■ Problem to work on: Write out every line of the records below word for word, leaving out the pictures.

+===+

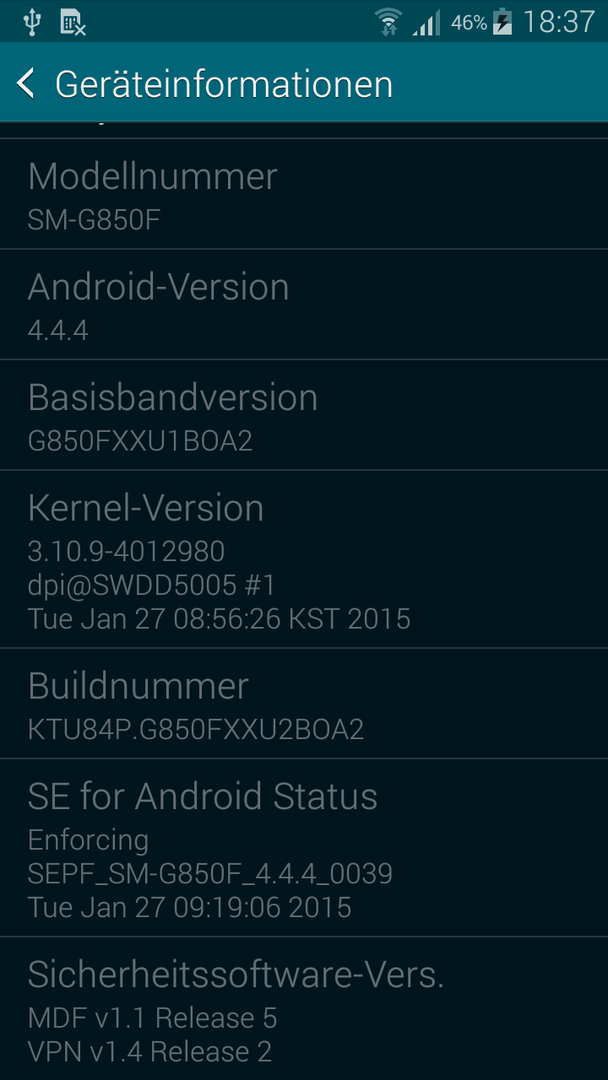This screenshot has width=608, height=1080.
Task: Tap the Wi-Fi signal icon
Action: pos(389,21)
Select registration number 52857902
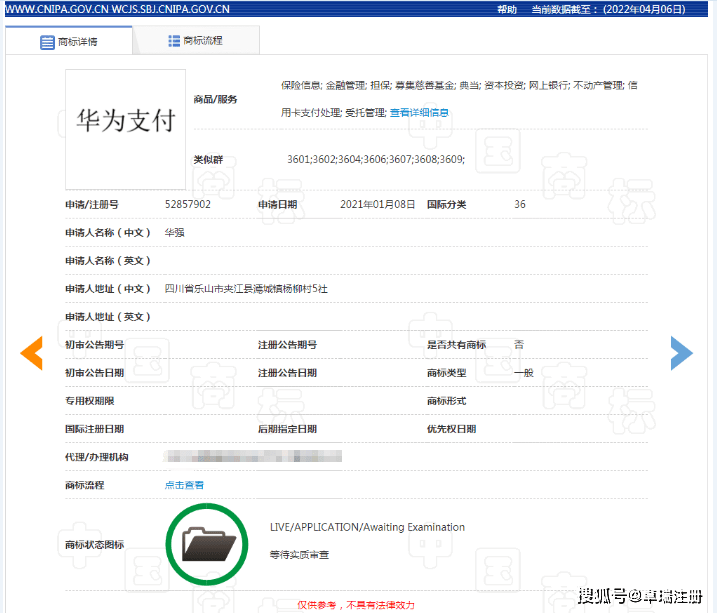Image resolution: width=717 pixels, height=613 pixels. [x=188, y=205]
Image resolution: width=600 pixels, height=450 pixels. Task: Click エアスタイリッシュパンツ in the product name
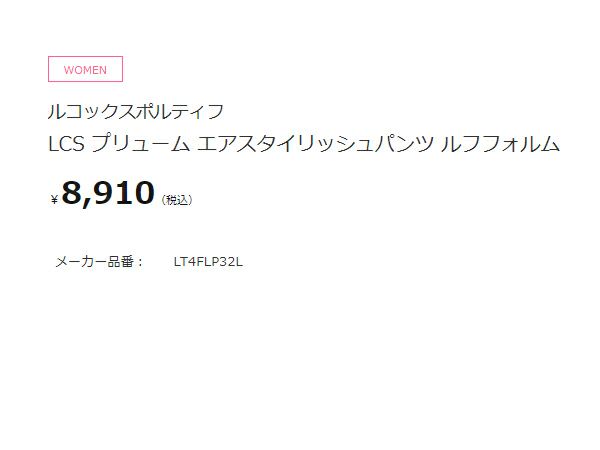[x=315, y=144]

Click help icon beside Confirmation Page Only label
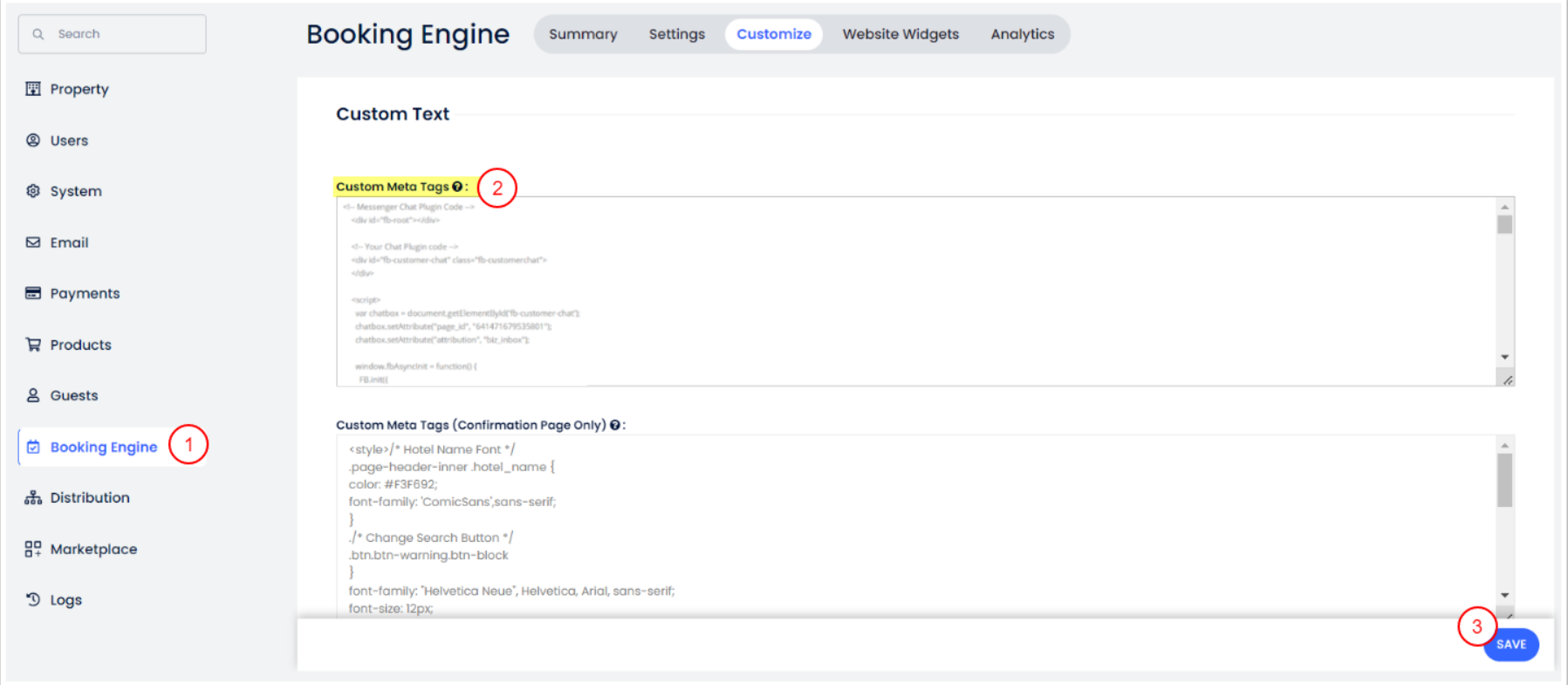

+===+

■ Complete response:
This screenshot has width=608, height=1080.
Task: Tap the Wi-Fi signal icon
Action: pos(389,21)
Select registration number 52857902
Image resolution: width=717 pixels, height=613 pixels. [x=188, y=205]
Image resolution: width=600 pixels, height=450 pixels. Task: Click エアスタイリッシュパンツ in the product name
[x=315, y=144]

Click help icon beside Confirmation Page Only label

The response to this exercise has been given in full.